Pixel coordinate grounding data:
----------
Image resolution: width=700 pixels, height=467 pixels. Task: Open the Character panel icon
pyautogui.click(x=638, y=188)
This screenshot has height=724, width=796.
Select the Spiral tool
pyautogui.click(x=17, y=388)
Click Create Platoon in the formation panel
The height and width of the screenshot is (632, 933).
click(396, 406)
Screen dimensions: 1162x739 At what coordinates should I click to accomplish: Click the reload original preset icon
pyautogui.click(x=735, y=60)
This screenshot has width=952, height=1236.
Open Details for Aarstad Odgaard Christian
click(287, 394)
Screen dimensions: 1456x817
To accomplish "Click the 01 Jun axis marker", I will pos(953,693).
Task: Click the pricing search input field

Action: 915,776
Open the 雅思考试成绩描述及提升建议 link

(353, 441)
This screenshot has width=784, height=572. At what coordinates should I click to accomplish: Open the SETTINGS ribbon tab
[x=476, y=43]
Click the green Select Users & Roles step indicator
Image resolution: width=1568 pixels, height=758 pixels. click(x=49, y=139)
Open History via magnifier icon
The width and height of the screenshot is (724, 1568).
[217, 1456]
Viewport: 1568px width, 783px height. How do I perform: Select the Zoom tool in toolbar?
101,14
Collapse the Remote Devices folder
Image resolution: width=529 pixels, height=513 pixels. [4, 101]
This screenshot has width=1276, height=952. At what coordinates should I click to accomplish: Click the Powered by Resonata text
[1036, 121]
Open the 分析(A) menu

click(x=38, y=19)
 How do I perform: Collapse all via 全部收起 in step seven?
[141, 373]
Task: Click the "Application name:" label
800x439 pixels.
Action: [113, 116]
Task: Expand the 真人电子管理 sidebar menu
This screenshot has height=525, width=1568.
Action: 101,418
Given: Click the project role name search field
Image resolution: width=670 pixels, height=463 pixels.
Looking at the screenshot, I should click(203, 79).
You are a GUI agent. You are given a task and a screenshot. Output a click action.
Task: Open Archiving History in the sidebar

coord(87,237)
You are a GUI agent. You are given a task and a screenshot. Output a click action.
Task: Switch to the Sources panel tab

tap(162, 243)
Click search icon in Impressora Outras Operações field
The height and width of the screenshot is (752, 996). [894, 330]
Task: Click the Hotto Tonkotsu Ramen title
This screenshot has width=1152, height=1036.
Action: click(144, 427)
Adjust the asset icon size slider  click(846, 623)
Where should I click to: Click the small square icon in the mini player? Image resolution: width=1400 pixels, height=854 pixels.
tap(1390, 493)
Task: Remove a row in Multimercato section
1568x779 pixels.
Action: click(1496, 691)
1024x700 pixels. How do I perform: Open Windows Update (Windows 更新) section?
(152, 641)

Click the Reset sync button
----------
- Task to carry out
Copy from the entries only those lines that hold the word "name".

- Reply to the exercise
Task: Click the "Application name:" label
Given: Click the project role name search field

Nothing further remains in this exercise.